Thursday, February 5, 2009

The Meaning of Life? - you don't wanna know

“Focus”!

I had just discovered the meaning of life!

So, I needed to keep myself straddled between wakefulness and dreaming long enough to allow the frantic stream of awareness to flood from the tip of my pen and spill onto the page enveloped in darkness before me. Furiously I scratched timeless, ancient wisdom on paper. Imagining the contribution that this would make to all of humanity I drifted off: no more need for strife; war – gone; poverty – poof. My duty done, I allowed myself to fall back into a euphoric sleep with a Cheshire cat grin affixed to my face.

The warmth of daylight’s rays coaxed me awake and, as I had learned from so many years of dream work, I lay in stillness to invite the recall of dreams. Suddenly, the realization of the previous night’s capture dawned on me. The meaning of all life awaited me recorded on the lined pages of my dream journal. I could barely contain myself. I scrambled through clothes, books, pens and sundry items strewn on the floor beside my futon (this was in my bohemian days).

There it was!

I clutched it to my chest, gave a brief moment of thanks and with a deep self-satisfied exhalation lovingly titled the pages back to reveal…lines and lines of words written on top of each other in one single, ugly, black, illegible scrawl.

Lesson number one in dream recall, though it is possible to record in the dark, even the most experienced dream workers are fallible. Use a flashlight when recording in the middle of the night, the light is dim enough to record yet not bright enough to fully awaken you. (See DREAMS AS ALLIES – the basics of recall)

And, I could not dig up even an inkling as to the message I’d received. True to dream theory obviously more than 10 minutes had elapsed between my dreaming and my awakening; enough time for the potential paradigm shifting wisdom to be lost.

DREAM RECALL - RECORDING UPON AWAKENING

2. Leave some space at the top of the page to record steps 7 – 11.

3. Lay still to allow dreams to rise in the form of images, words, feelings. Remain in this position as you write your findings. If nothing arises, change position and …wait…; nothing there, change to another position…wait, and so on covering all positions. Re-establishing the position you were in during the dream connects you kinesthetically to cellular memory and the result can be the recall of the dream.

4. Don’t use short forms. The way we use words is important. The work is for your eyes only – censorship is the antithesis of dream work. Keep your journal in a private place.

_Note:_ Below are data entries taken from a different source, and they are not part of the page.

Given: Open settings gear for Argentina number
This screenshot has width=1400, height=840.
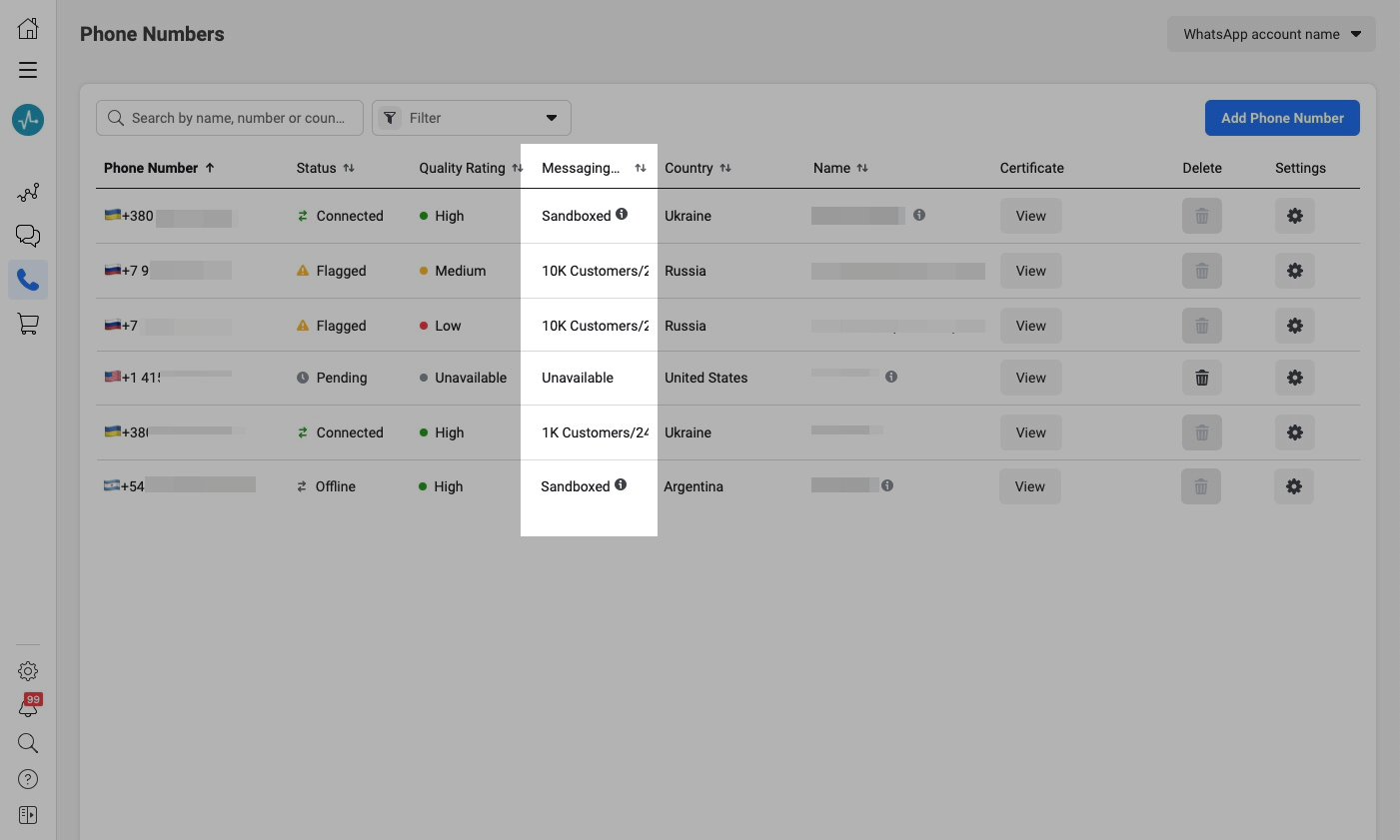Looking at the screenshot, I should (x=1294, y=486).
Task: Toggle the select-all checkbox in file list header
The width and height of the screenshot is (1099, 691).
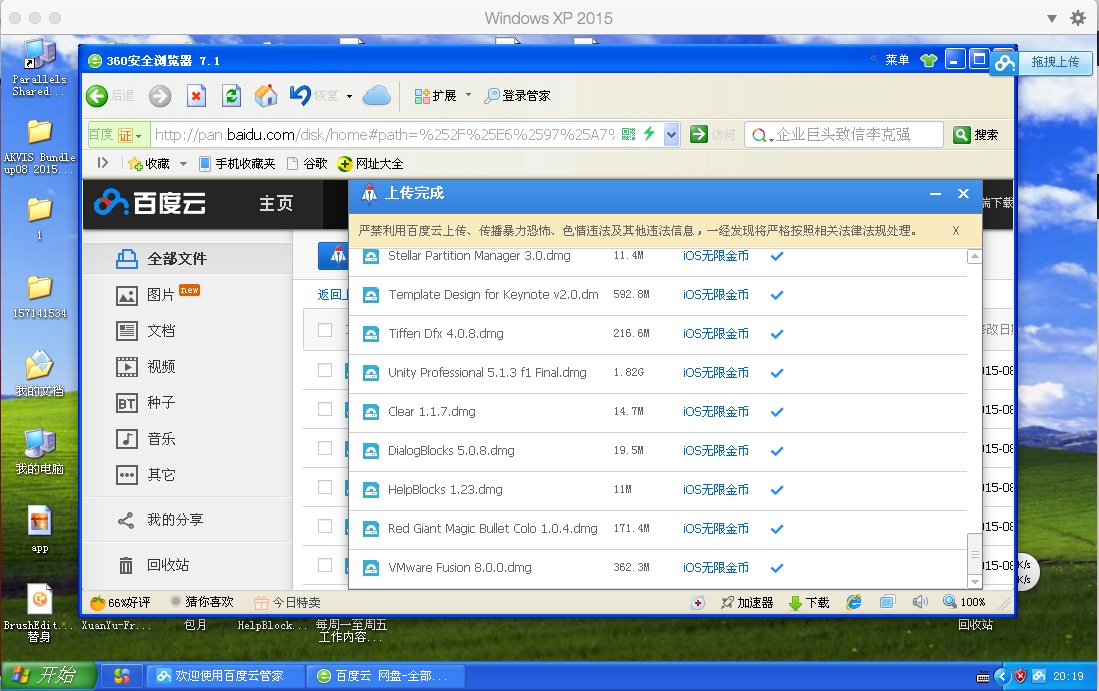Action: 325,330
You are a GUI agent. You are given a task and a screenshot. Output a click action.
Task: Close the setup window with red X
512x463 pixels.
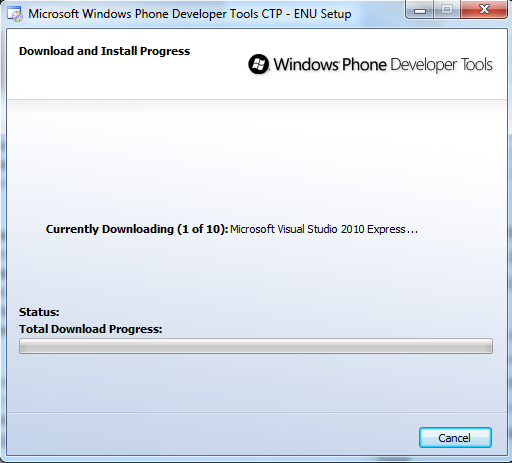(x=484, y=10)
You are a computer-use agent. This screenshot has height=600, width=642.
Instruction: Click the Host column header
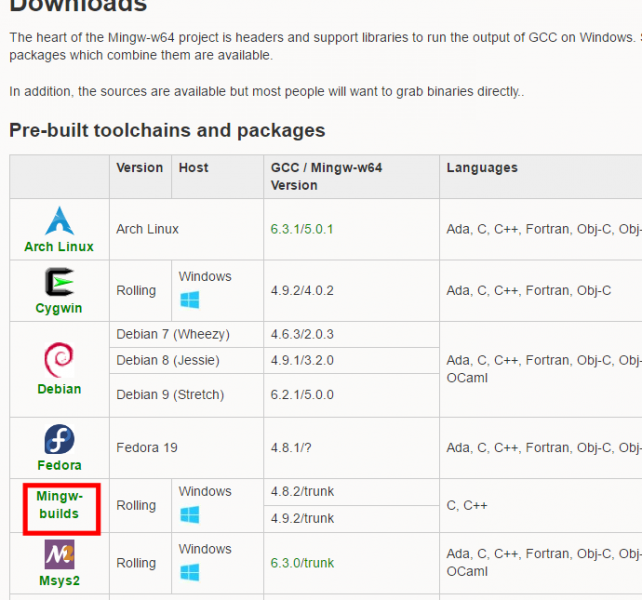point(193,168)
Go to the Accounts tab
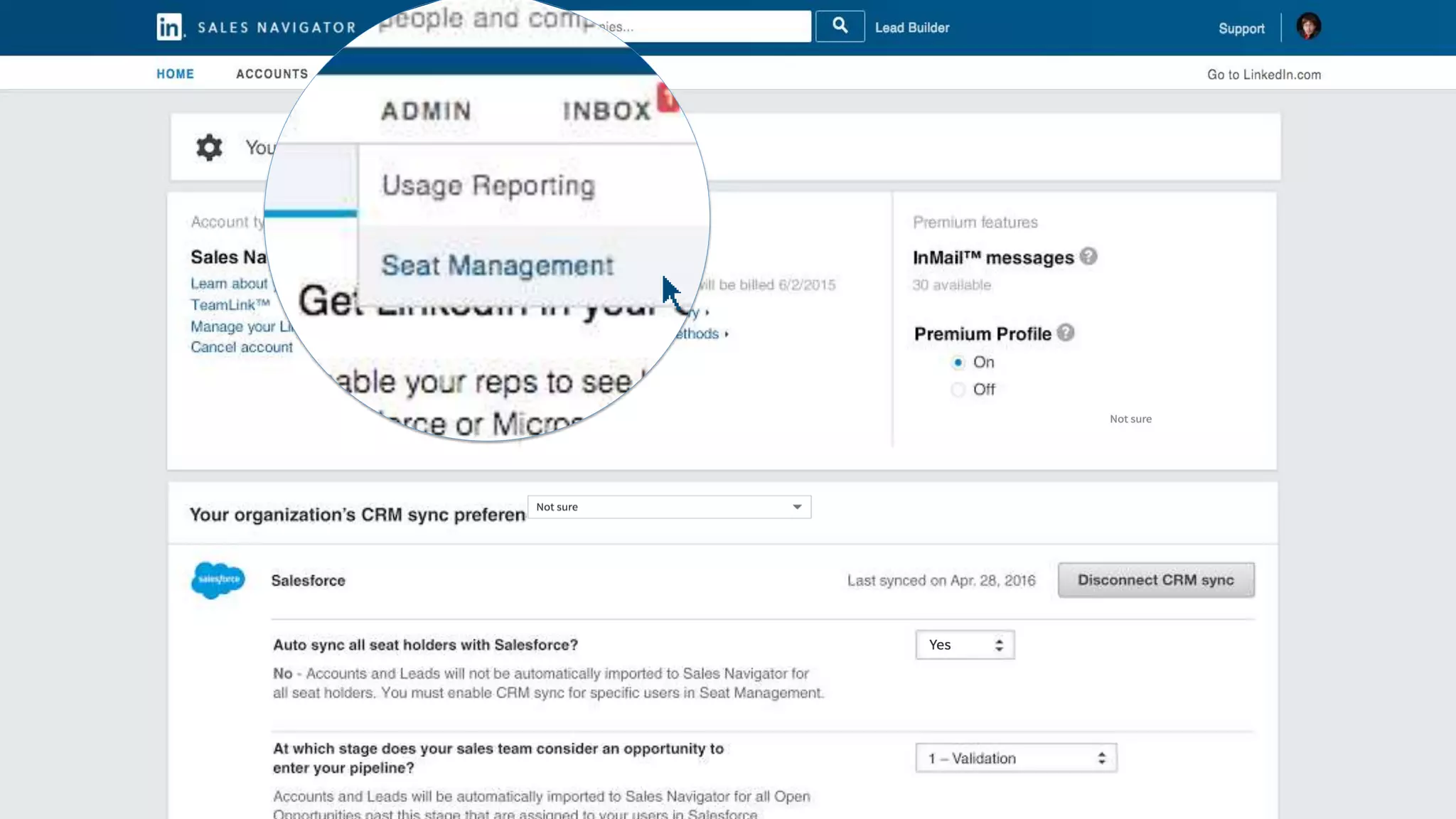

5. Don’t erase or scratch out mistakes, simply draw a light line through them. These slips of the tongue and “unintended” wordings are further ways the subconscious communicates through you to yourself.

6. Keep recording til the recall is done and only then review the dream. This type of automatic writing allows the subconscious to flow.
- Explanations and realizations that come as you record the dream but are not part of the actual dream itself can be written in brackets within the dream.

7. When finished review what you have written.
- If further insights come record them at the end of the page.
- Put an * in the dream record to indicate that there are notes to follow if it relates specifically to something recorded within the dream.

8. Record the date the dream occurred and the date of the recording (they may be different). If you are recording a dream days, months even years after its occurrence note the incident that prompted the spontaneous recall. Dating gives context especially if you are keeping a journal.

9. Give the dream a title.

10. Summarize the dream in one sentence – commonly someone is doing something.

11. What type of dream is it? Develop your own categories.

12. Is it complete or a fragment? Even a fragment can reveal volumes.

I still don’t remember the dream itself and despite my initial disappointment I was, and continue to be, consoled by the fact that I could recall how amazing the realization contained in the dream felt. It felt like hope. And in a seemingly hopeless time that was good enough.